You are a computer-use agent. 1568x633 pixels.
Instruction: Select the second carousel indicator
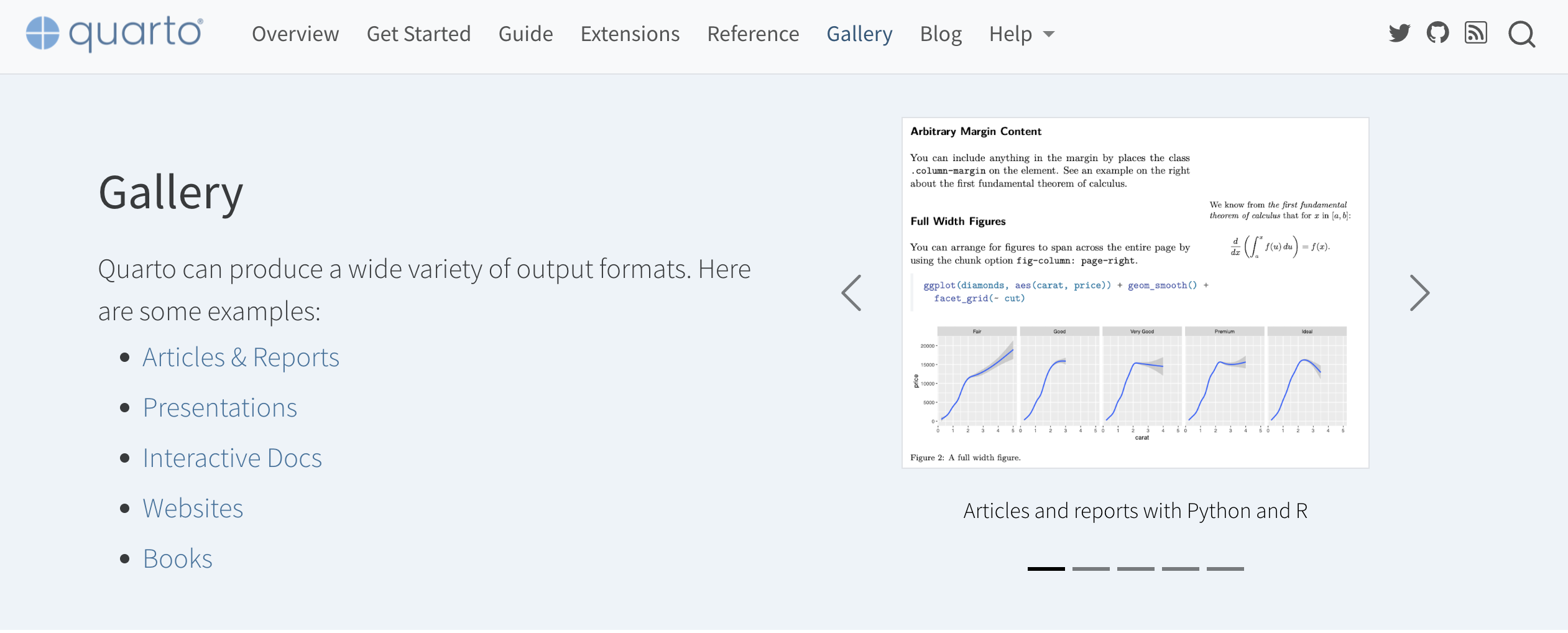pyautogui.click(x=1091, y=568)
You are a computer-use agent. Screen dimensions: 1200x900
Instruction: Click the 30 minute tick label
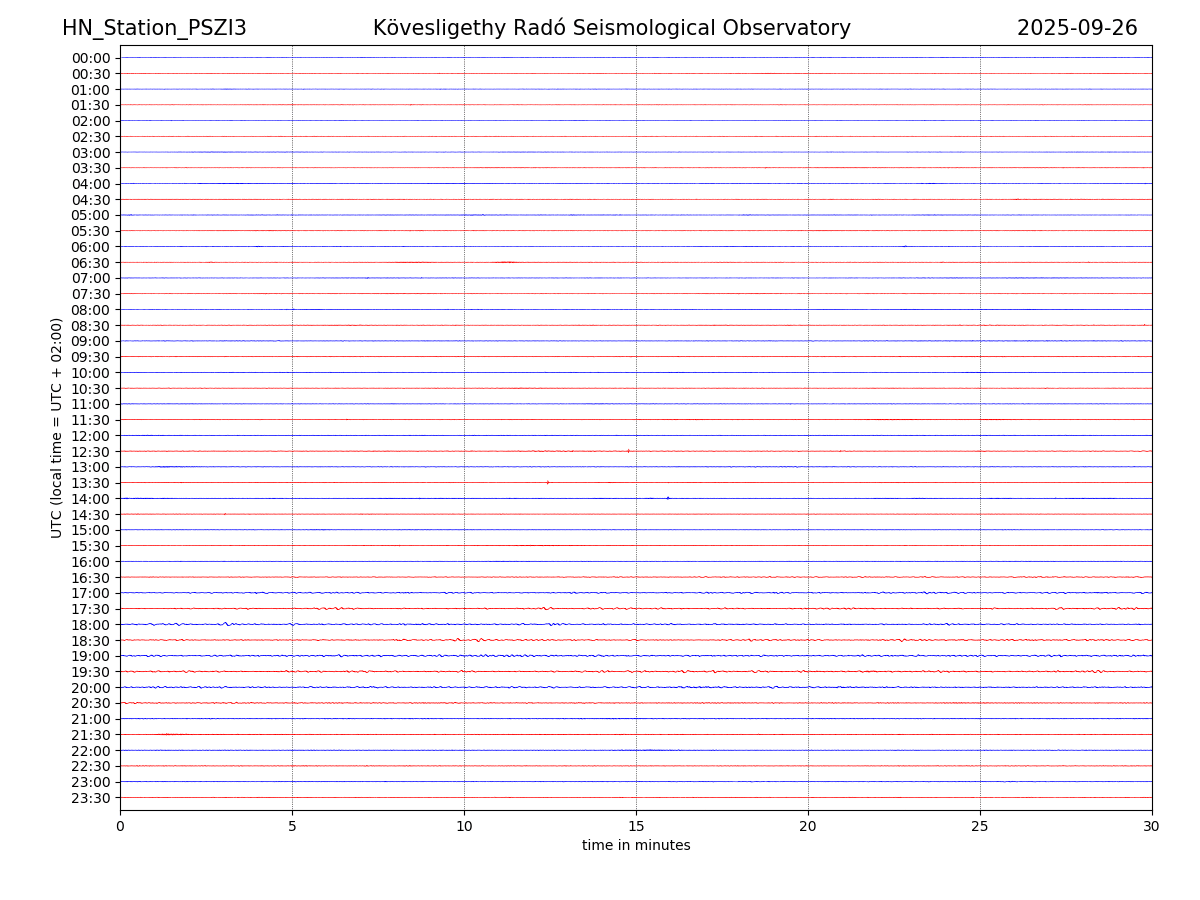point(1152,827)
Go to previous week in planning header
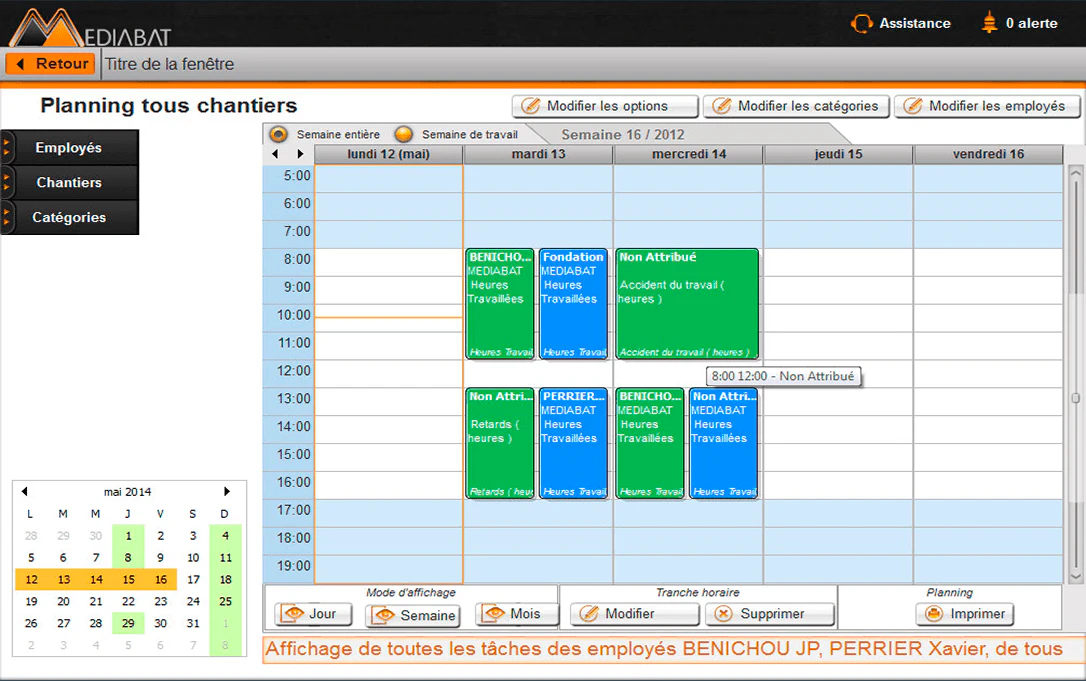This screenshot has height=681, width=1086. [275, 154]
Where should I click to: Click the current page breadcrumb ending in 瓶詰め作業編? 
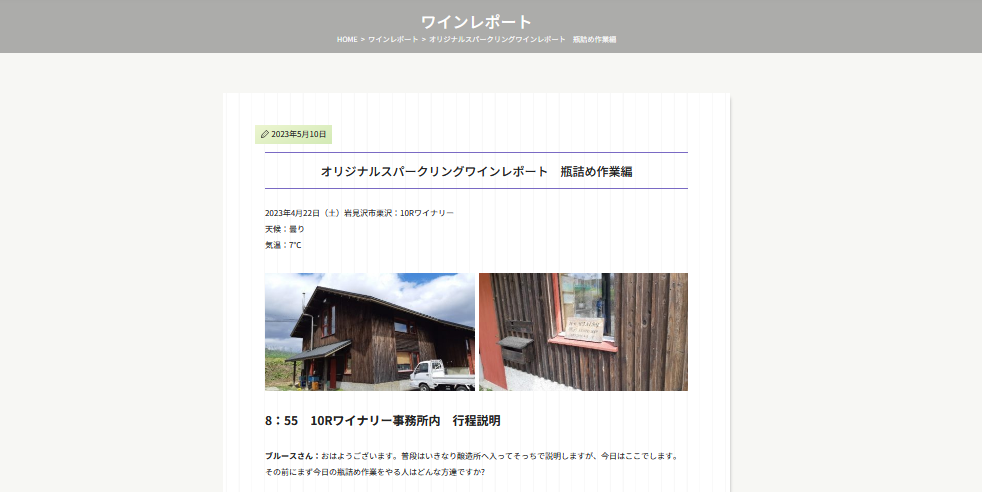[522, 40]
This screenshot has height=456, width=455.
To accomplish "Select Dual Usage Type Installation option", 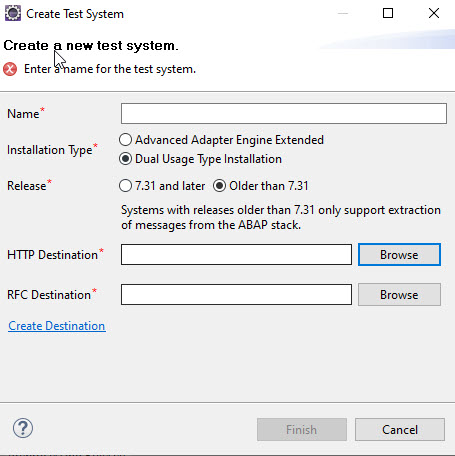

──────────

Give the listing again word for word. Skip any pictures.

You are a computer-use agent. 1568x633 pixels.
Instruction: Select the second carousel indicator
pyautogui.click(x=1091, y=568)
You are a computer-use agent. Screen dimensions: 1200x900
Instruction: Click the 30 minute tick label
point(1152,827)
Go to previous week in planning header
This screenshot has height=681, width=1086. [275, 154]
Where should I click to: Click the current page breadcrumb ending in 瓶詰め作業編? 
[522, 40]
This screenshot has height=456, width=455.
To accomplish "Select Dual Usage Type Installation option", 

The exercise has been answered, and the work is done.